■ Provided records ■
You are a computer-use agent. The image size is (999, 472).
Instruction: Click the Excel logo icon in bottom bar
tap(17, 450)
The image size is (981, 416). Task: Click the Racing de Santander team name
...
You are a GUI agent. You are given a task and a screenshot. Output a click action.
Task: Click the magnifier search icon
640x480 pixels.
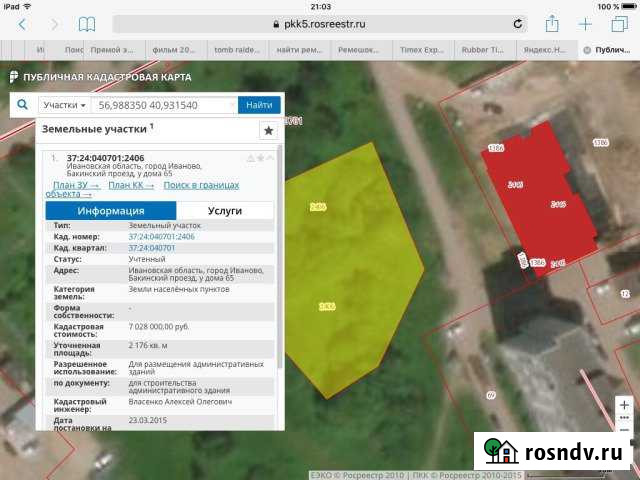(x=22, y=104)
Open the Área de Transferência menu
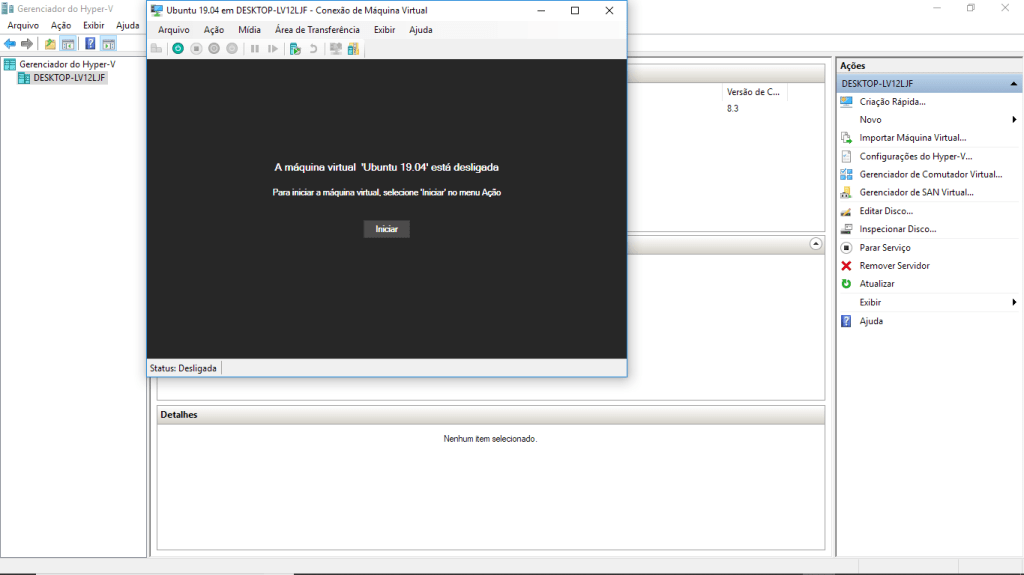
* * *
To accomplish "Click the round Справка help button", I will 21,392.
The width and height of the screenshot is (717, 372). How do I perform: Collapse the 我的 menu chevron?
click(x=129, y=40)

■ What needs to be done ■
The stretch of entries above that starts with the line containing "Instruction: Click the" and goes on through the line containing "The image size is (981, 416)." is to be transcribed exactly, and no other line is to be transcribed.

■ Output of the task ■
Instruction: Click the Excel logo icon in bottom bar
tap(17, 450)
The image size is (981, 416). Task: Click the Racing de Santander team name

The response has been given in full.